Swailing: helps you deal with your ridiculous log output

Chartbeat
Chartbeat Engineering
4 min readMay 2, 2016

Swailing is a handy little Python logging library we created in the process of developing WADE. It’s usually a handy thing to put in lots of logging info while developing a system (say, an API service), and what generally ends up happening is that there’s some piece of info that gets output on every request. In your dev environment, where you’re sending just a few requests per second perhaps, that’s not an issue, but then when you push this thing out and it starts handling thousands of requests per second in prod, well it’s like you just opened up the floodgates and all of a sudden you’re drowning in supposedly useful messages.

The general “best practice” is to use different priority levels, such as WARNING, ERROR, INFO, etc. Critical errors get written out with high priorities (ERROR), while development debugging info gets written out at low priorities (INFO). Then when you deploy, you set a high threshold and let only errors through. There are several issues with this approach.

The first is that sometimes, you get the priority levels wrong. If you accidentally emit a log at INFO when it should have been at ERROR, then when the system breaks in production, you’re missing important info for analysis. Conversely, you might emit a log at ERROR when in fact it should be INFO, and then get flooded by all sorts of useless information. The worst thing, though, is that it’s often times simply not clear while developing an application which level you should be using for some particular error condition. The internet is a noisy and chaotic input source, so we have to deal with and sometimes accept all sorts of errors.

The second issue is that even if you get the level exactly right, you still might deal with a flood of errors. Sometimes services exhibit a manageable trickle of errors, but then sometimes when you hit a condition (database down for example) that causes every single operation to fail. In that situation, all you really care is that you get some of the log output; most of it is redundant.

What we really want is a system that gives you complete log information under a manageable stream of errors, but then throttles when the gates of logging hell open up.

The Swailing library deals with this using the Token Bucket algorithm. It goes like this:

  1. You’ve got a bucket full of tokens. It has a fixed capacity of C tokens. In order to output a log line, you have to spend a token. If you have no tokens, no log outputting for you!
  2. Your bucket fills at a constant rate of R tokens per second. But the bucket can never fill above C tokens.

This is simple and elegant, both great properties of an algorithm. A useful reframing of the parameters is this: you can burst log up to C times over any period of time; if you stay under R lines per second, you get to output everything you want.

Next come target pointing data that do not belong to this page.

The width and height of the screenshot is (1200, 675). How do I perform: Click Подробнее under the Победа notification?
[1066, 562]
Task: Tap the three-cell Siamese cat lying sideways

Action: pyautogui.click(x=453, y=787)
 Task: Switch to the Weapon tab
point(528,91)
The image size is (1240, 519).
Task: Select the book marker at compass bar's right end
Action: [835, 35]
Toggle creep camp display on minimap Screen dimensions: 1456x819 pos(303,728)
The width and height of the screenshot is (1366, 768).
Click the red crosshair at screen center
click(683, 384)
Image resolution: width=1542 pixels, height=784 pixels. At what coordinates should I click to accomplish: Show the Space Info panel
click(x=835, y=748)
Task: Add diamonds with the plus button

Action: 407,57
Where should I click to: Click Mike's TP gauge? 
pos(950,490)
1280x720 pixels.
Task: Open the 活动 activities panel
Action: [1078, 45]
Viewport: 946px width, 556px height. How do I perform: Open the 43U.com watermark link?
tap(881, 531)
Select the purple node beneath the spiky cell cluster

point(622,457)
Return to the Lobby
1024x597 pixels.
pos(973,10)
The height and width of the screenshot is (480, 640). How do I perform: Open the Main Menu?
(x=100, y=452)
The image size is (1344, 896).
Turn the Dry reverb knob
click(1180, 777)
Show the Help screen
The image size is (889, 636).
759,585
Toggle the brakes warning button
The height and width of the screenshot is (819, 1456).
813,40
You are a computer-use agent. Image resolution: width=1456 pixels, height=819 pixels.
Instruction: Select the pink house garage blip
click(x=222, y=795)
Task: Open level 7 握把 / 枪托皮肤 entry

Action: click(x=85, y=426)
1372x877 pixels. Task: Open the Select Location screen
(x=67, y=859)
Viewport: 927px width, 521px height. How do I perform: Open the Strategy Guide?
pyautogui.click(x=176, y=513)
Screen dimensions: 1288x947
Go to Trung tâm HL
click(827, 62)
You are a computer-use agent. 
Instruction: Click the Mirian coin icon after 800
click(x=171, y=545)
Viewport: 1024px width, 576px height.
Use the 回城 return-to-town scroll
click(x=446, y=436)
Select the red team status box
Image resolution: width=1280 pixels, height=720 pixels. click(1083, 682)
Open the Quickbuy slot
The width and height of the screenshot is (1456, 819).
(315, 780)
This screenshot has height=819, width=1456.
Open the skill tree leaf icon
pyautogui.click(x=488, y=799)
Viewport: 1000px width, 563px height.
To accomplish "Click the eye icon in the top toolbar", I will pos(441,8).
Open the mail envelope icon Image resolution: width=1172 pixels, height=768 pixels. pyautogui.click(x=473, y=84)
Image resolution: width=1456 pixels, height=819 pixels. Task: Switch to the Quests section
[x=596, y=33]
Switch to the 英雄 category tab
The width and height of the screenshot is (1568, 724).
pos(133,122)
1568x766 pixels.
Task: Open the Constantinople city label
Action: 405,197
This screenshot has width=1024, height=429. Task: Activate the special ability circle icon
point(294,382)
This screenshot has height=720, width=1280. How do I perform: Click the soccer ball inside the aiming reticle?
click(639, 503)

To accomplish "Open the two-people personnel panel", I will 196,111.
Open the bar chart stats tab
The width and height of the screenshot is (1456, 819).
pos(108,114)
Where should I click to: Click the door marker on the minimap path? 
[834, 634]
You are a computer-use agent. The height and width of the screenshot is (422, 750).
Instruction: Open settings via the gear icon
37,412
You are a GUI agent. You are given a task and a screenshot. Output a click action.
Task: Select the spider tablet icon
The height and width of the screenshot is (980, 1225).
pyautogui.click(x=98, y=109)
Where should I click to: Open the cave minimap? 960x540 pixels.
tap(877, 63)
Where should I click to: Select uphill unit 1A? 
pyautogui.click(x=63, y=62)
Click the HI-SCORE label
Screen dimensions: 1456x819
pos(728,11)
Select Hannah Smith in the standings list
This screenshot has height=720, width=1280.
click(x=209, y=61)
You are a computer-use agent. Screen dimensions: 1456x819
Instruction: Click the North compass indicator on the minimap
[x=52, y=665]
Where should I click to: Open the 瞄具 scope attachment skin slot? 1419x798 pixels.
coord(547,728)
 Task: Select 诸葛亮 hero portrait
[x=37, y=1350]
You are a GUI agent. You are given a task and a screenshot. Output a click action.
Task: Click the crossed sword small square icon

The reverse of Token Bucket is interesting as well. It’s called the Leaky Bucket: suppose you start with an empty bucket of size C which leaks at a fixed rate of R per second. Every time something occurs, you fill it, and if it ever reaches capacity C, you trigger a special condition. (Note: Swailing doesn’t use this algorithm.)

A concrete example is error detection. Suppose that you expect there will naturally be some small number of timeouts per second to your reverse proxy, because again the internet is the wild wild west, and sometimes browsers are slow or lose connectivity. You might set a threshold of, say, 100 errors in one second to alert on. But what if the errors are bursty and you usually see 1000 occur, but only once every minute? If you rejigger your threshold to 1000, then it’s possible that a constant 999 errors per second goes undetected.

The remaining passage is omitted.